Die fehlenden heissen Sommer sind aber das größere Problem. Wenn in der Heimat der Lotosblumen (kontinentales Asien, Nordamerika) die warme Jahreszeit kommt, dann bildet sich über dem Festland ein Hochdruckgebiet und steht da bombenfest bis zum Herbst. Als Folge davon ist der Sommer dort sehr beständig. Unser Wetter dagegen entsteht draussen auf dem Atlantik. Bis Mai wird es zunehmend wärmer bei uns. Dann kommt Mitte Mai der Moment wo sich der Atlantik so sehr erwärmt hat, dass immer mehr Wasser verdunstet und sich riesige Wolkenmassen zusammenballen. Die werden vom Westwind auf den Kontinent verfrachet und regnen hier ab. Der Meteorologe bezeichnet sowas als Monsunwelle, wir sagen im Mai 'Eisheilige' dazu. Als Folge davon sinken bei uns die Temperaturen in den Keller, vor allem das Wasser im Teich wird kalt wenn es eisig hinein regnet. Bis der Teich wieder vernünftige Temperaturen erreicht hat, ist es Mitte Juni. Aber da ist es auf dem Atlantik auch schon wieder so warm, dass die zweite Monsunwelle heranrauscht, diesmal 'Schafskälte' genannt. Wieder regnet es eisig in den Teich, wieder sind die Temperaturen im Keller. Ende Juni entscheidet dann das Azorenhoch wie der Sommer weitergeht. Je nach Lage des Azorenhochs werden die folgenden Monsunwellen um uns herum geleitet oder sie treffen uns voll. Vielleicht erinnert ihr euch dass es früher im Wetterbericht immer hieß 'ein Keil des Azorenhochs erstreckt sich bis ... '. Haben wir Glück, beschert uns das Azorenhoch richtiges Sommerwetter ab Ende Juni. Haben wir ganz viel Glück, dann bleibt das Azorenhoch bis in den September hinein in seiner Position. Sobald es sich verlagert kommen aber wieder die Regenwolken zu uns durch. Schöne Sommer auch in regnerischen Jahren haben dann nur die Gebiete, die im Regenschatten eines Gebirges liegen - bei uns sind das meistens Weinbauregionen. 

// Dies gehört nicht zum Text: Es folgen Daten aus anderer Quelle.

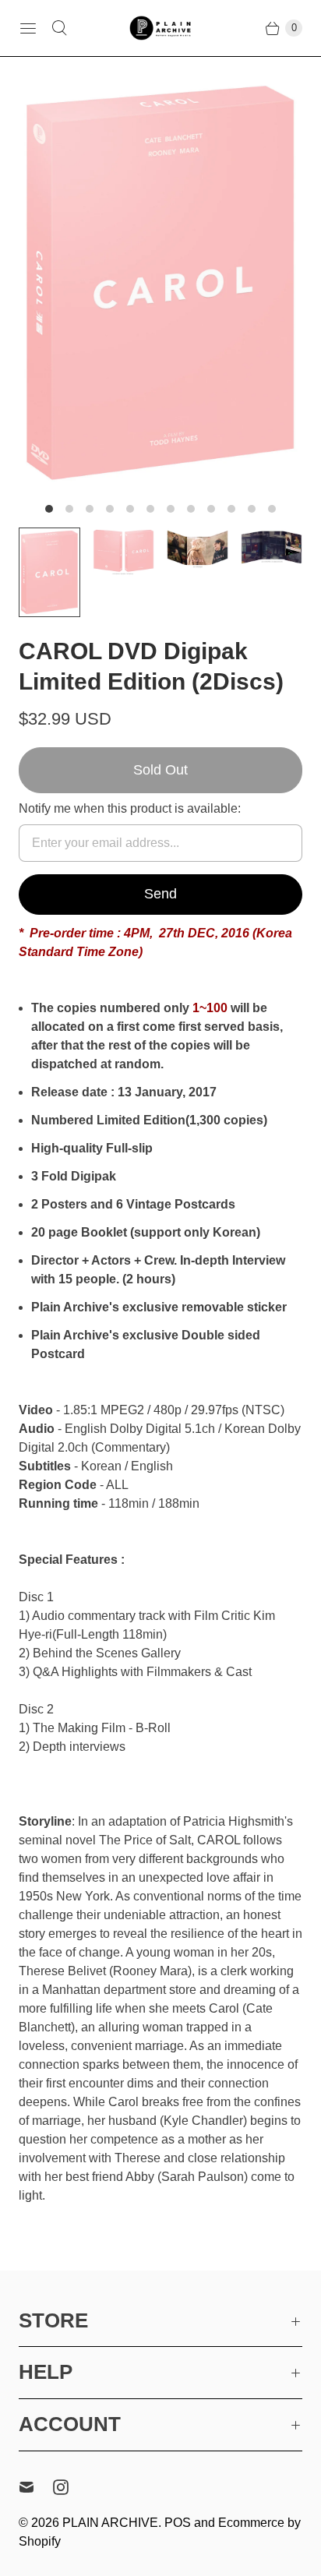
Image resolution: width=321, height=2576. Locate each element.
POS (177, 2522)
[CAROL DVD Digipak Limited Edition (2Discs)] (160, 283)
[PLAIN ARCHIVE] (160, 28)
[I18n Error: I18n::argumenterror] (49, 572)
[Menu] (28, 28)
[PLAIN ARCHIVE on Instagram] (70, 2487)
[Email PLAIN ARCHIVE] (36, 2487)
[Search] (59, 28)
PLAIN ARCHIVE (110, 2522)
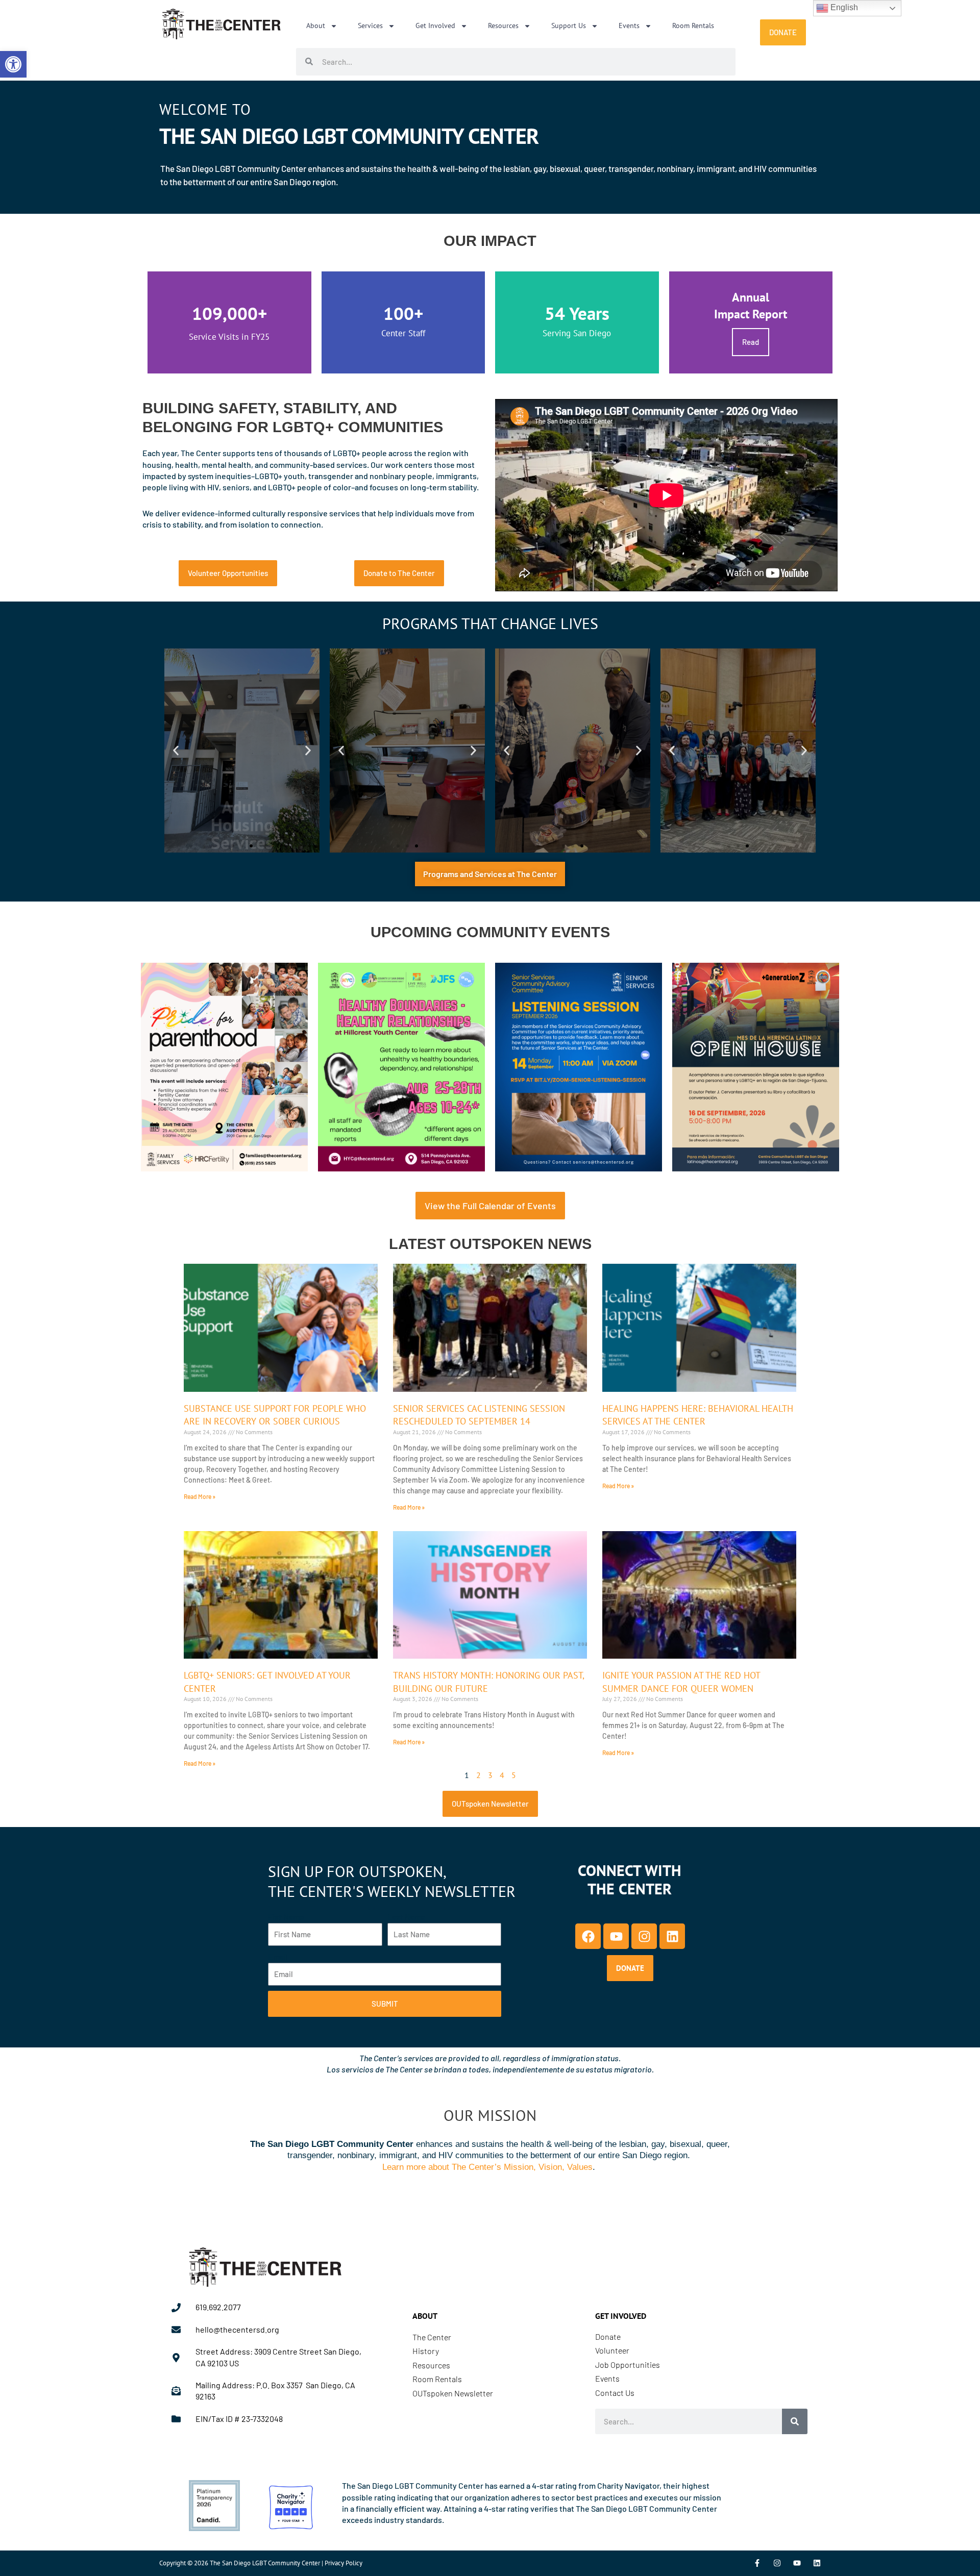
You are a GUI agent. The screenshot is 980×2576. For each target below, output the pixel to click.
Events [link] (629, 25)
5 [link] (513, 1775)
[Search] (794, 2421)
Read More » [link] (199, 1496)
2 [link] (478, 1775)
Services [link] (370, 25)
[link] (13, 64)
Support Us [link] (568, 25)
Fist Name (286, 1916)
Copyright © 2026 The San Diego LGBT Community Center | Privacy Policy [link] (260, 2563)
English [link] (843, 7)
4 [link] (502, 1775)
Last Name (406, 1916)
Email (278, 1956)
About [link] (315, 25)
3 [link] (490, 1775)
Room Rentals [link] (693, 25)
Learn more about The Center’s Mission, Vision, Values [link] (487, 2167)
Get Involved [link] (435, 25)
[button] (175, 750)
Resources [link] (503, 25)
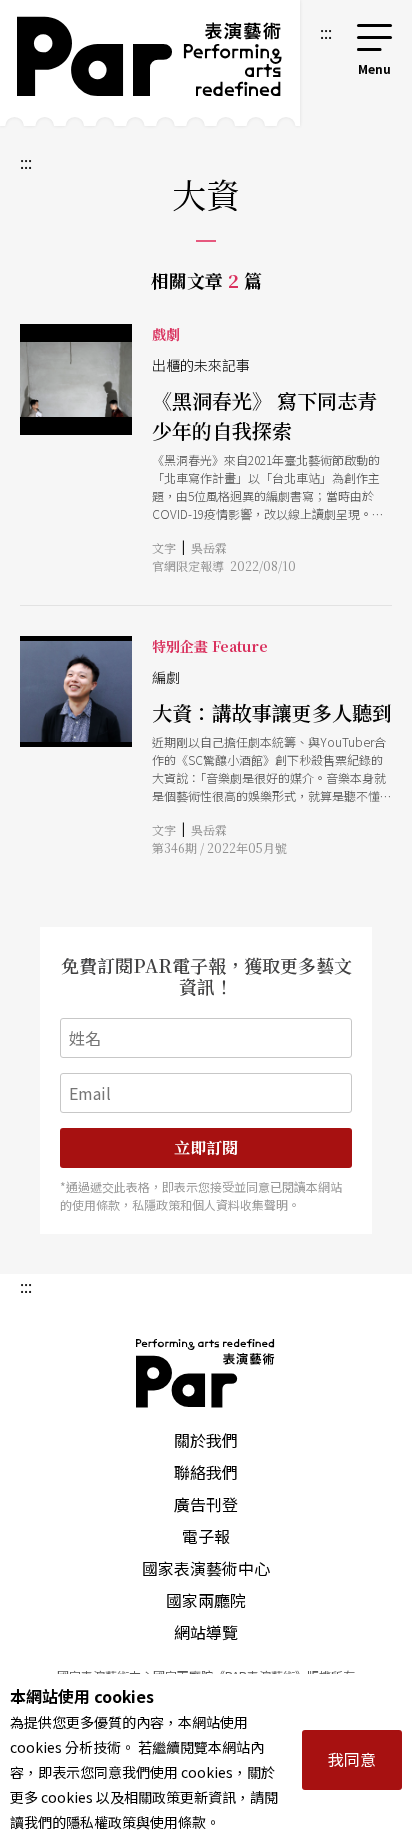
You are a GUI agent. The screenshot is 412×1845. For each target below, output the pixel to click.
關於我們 (206, 1440)
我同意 (352, 1759)
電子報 (206, 1536)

Lotos im Teich muss alle diese Wetterschwankungen mitmachen. Ideale Wachstumsbedingungen hat er (außerhalb der Weinbaugebiete) also nur in guten Jahren ab Ende Juni. Da er eine bestimmte Zahl Sonnenstunden braucht um zum blühen zu kommen, klappt es nicht jedes Jahr. Ausser man wendet einen Trick an und hält ihn als Kübelpflanze auf der Terrasse. Die Wassermenge im Kübel ist deutlich geringer als im Teich. Natürlich wird das Wasser im Kübel in Regenperioden auch eiskalt (außer man kann den Lotos unter einen Dachvorsprung stellen), aber andererseits reichen wenige Stunden Sonnenschein aus und das Wasser im Kübel ist wieder mollig warm. Da der Lotos seine Wärmesumme nicht am Stück braucht sondern seine Stunden mit passender Wassertemperatur addiert, kommt er im Kübel viel früher zum Blühen als im Teich. Wer Wintergarten oder Tomatenhaus hat kann noch ein übriges tun und den Lotos von April bis nach den Eisheiligen dort aufstellen und ihm zusätzliche sechs Wochen Sommer verpassen. Wir haben die ersten Blüten meistens schon in der zweiten Maihälfte.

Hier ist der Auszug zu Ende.